No meio disto tudo, a administração foi continuando a minar o pessoal, não desistiu da intenção de fechar a fábrica e, como não podia fazer muito mais do que já tinha feito, afixou papéis nas paredes a convidar os funcionários a despedirem-se. E depois explicavam que, quem se despedisse até tal dia levava uma certa indemnização para casa e, quanto mais tempo levavam a sair menos dinheiro iriam receber. Ou seja, foi uma forma de pressionar as pessoas que acabou por funcionar. Com o passar dos meses, o pessoal foi aceitando a saída, mas eu fui a última despedir-me. E saí porque tinha consciência de que já não havia forma de salvar a fábrica.

SR

– O que é que aconteceu aos 1300 trabalhadores que saíram da Signetics?

FIM

– Foram quase todos direitinhos à Control Data, em Palmela, que os aceitou de imediato porque eram pessoas muito especializadas na indústria dos componentes electrónicos. Inclusivamente foram para lá alguns dos chefes que nós chamávamos de fascistas e que queríamos ver saneados. Nunca chegaram a sê-lo porque, por um lado a administração da Signetics não aceitou e, por outro, eles foram os primeiros a saber que a fábrica ia mesmo fechar. Por isso, foram os primeiros a abandonar a fábrica e a conseguir lugar na Control Data.

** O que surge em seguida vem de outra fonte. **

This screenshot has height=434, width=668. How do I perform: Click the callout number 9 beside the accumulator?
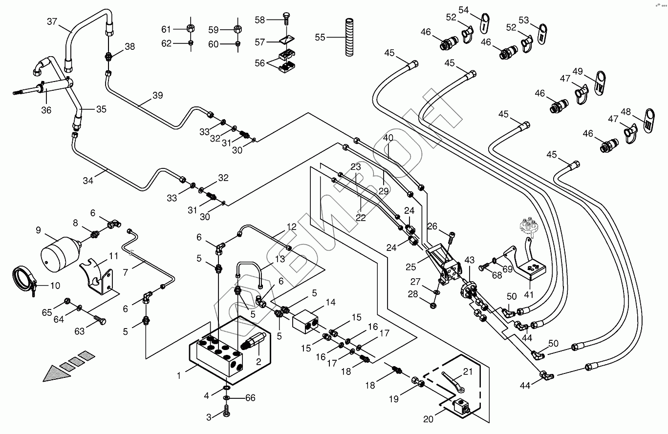click(38, 230)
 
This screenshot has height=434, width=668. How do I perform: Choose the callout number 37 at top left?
click(52, 21)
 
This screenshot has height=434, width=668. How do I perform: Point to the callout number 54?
click(463, 10)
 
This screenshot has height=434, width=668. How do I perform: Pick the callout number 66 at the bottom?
click(250, 398)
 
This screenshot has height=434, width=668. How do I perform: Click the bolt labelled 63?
click(100, 321)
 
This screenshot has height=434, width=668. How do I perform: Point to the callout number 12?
click(292, 227)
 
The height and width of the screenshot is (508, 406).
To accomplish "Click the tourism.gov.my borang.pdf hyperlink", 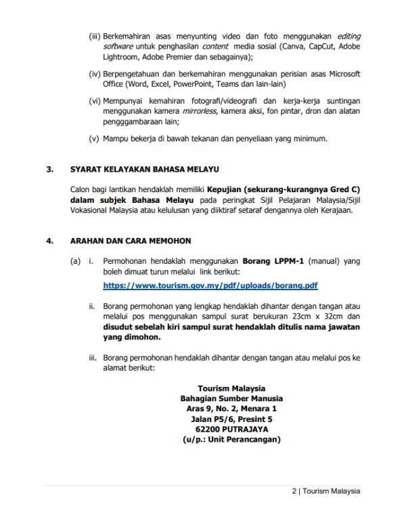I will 210,285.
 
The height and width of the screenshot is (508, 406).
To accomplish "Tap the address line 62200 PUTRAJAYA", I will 231,429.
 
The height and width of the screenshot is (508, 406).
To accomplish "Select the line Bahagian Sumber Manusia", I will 231,398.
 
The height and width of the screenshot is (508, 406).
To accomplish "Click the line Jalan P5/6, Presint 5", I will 231,419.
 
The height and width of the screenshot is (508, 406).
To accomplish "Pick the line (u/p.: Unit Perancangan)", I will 231,439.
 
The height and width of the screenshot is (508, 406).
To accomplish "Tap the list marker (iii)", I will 95,34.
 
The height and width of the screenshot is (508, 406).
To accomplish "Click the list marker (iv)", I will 95,73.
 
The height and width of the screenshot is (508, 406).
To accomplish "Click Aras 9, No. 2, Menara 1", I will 231,409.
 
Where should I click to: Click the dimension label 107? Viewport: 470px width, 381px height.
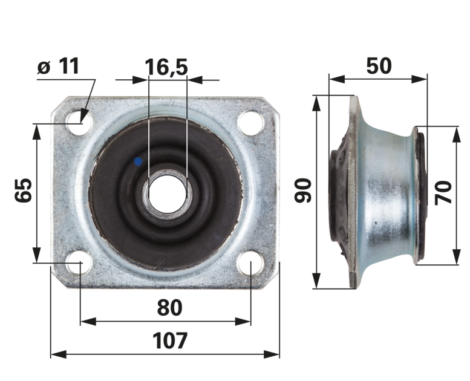[x=170, y=340]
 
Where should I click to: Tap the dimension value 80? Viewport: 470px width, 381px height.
[x=169, y=307]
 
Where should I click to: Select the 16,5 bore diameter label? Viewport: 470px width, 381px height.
[x=166, y=67]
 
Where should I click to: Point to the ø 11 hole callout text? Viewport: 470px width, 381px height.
[x=58, y=66]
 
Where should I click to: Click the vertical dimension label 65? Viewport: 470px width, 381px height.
[x=23, y=190]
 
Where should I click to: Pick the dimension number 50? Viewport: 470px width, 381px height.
[x=379, y=66]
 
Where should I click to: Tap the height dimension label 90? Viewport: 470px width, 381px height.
[x=303, y=190]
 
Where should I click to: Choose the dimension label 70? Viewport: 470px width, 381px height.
[x=443, y=192]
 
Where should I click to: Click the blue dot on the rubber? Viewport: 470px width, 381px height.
[x=138, y=161]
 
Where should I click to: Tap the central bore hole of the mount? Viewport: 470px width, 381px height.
[x=168, y=194]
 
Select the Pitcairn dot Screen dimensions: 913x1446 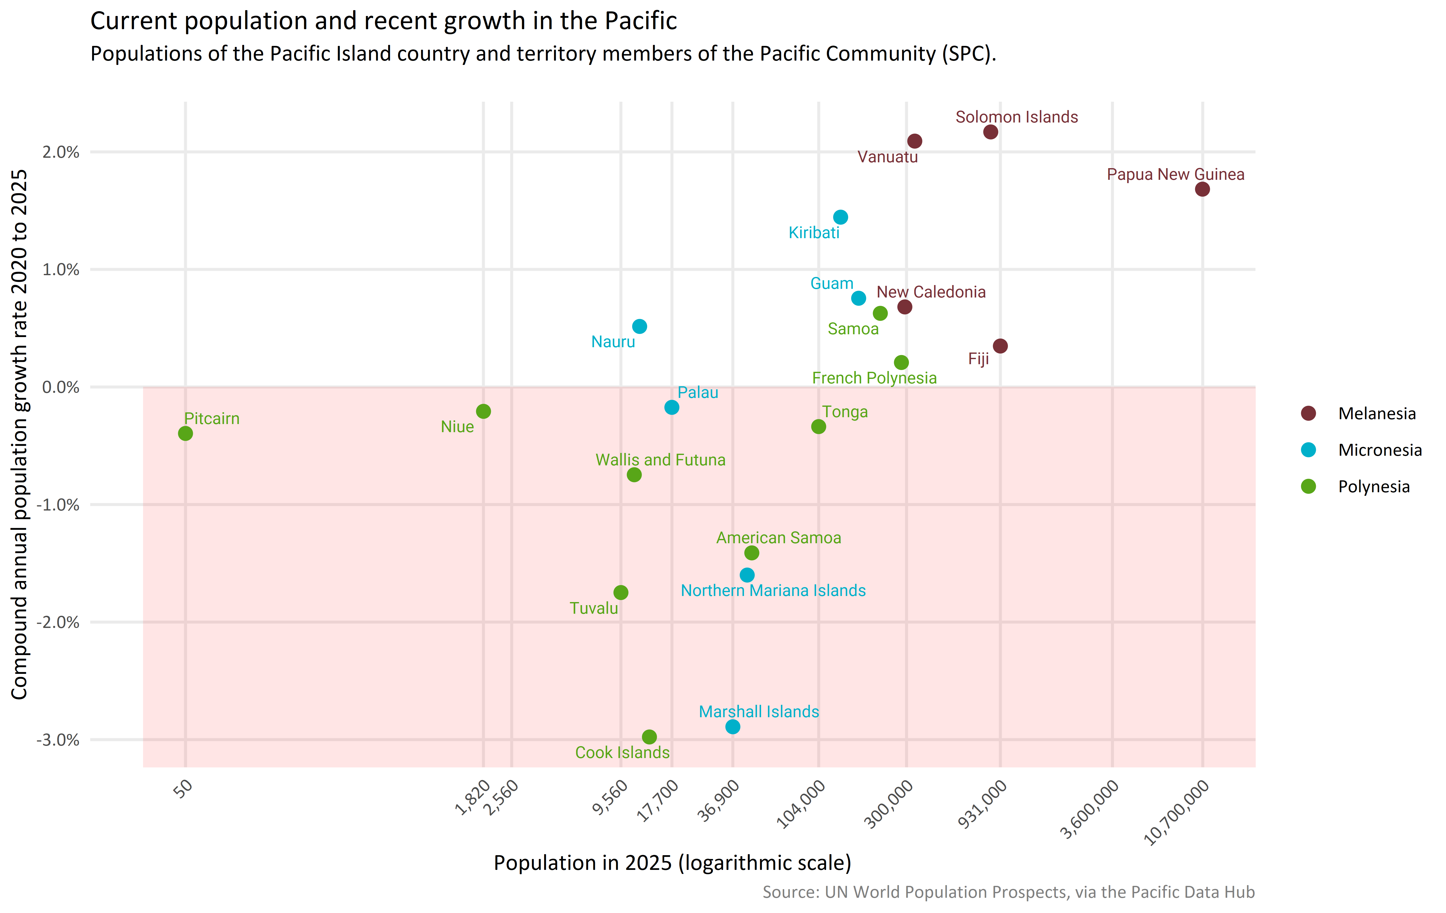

No final de 1974, quando saí da fábrica, também fui à Control Data mas, para meu espanto, não me aceitaram. Nem me deixaram preencher os papéis, souberam quem eu era e disseram-me que já não havia vagas. Ou seja, depois da luta da Signetics fiquei completamente ‘queimada’, não consegui emprego em mais lado nenhum porque era conhecida por ser uma dirigente sindical. Isto, depois do 25 de Abril, o que é significativo do medo que, em alguns sítios, havia dos sindicalistas e das comissões de trabalhadores.

SR

– Valeu a pena a luta dos trabalhadores da Signetics?

FIM

– Mesmo tendo saído prejudicada, acho que vale sempre a pena, nem que tenha sido só por uns meses, porque tínhamos que lutar pela nossa dignidade. Foi o que fizemos enquanto pudemos e isso deu-nos força para enfrentar o futuro. Hoje, mesmo desempregada, não me deixo levar por situações que me prejudiquem e, quando acredito numa coisa, vou em frente para lutar pelos meus ideais. A luta da Signetics foi um exemplo para muita gente, embora muitos colegas se tenham deixado arrastar pelo imobilismo. E apesar de ter sofrido muito, quer por ter ficado marcada ao ponto de não conseguir emprego, quer pelo facto do trabalho de sindicalista não ter sido compreendido por toda a gente, que achava que andávamos a passear em vez de trabalhar, acho que voltaria a fazer a mesma coisa. É que há um sentido de justiça que faz parte da natureza das pessoas, e entendo que esse sentido de justiça e essa ideia de liberdade devem ser defendidas.

SR

– 25 anos depois, como é que vê a situação laboral no país?

FIM

– Na Signetics não havia propriamente repressão, mas o clima não era dos melhores porque tínhamos chefes à perna, os tais fascistas que nos davam cabo da cabeça. E hoje em dia, embora não se possa falar em repressão nas empresas, continuam a existir os mesmos métodos utilizados antes do 25 de Abril, especialmente nas multinacionais. Na Signetics havia o jornal da empresa, onde se publicava a fotografia do empregado do mês, sendo esta uma forma reaccionária de criar divisões entre os trabalhadores e obrigar as pessoas a aumentarem a escravidão para ficarem bem vistas perante a administração. É o que acontece na Auto Europa, na Ford Electrónica e em muitas outras empresas. Ora, se eu era boa empregada não precisava que o pusessem no jornal nem me dessem a fita para usar no braço, e recusei sempre fazê-lo, mesmo sabendo que era obrigatório.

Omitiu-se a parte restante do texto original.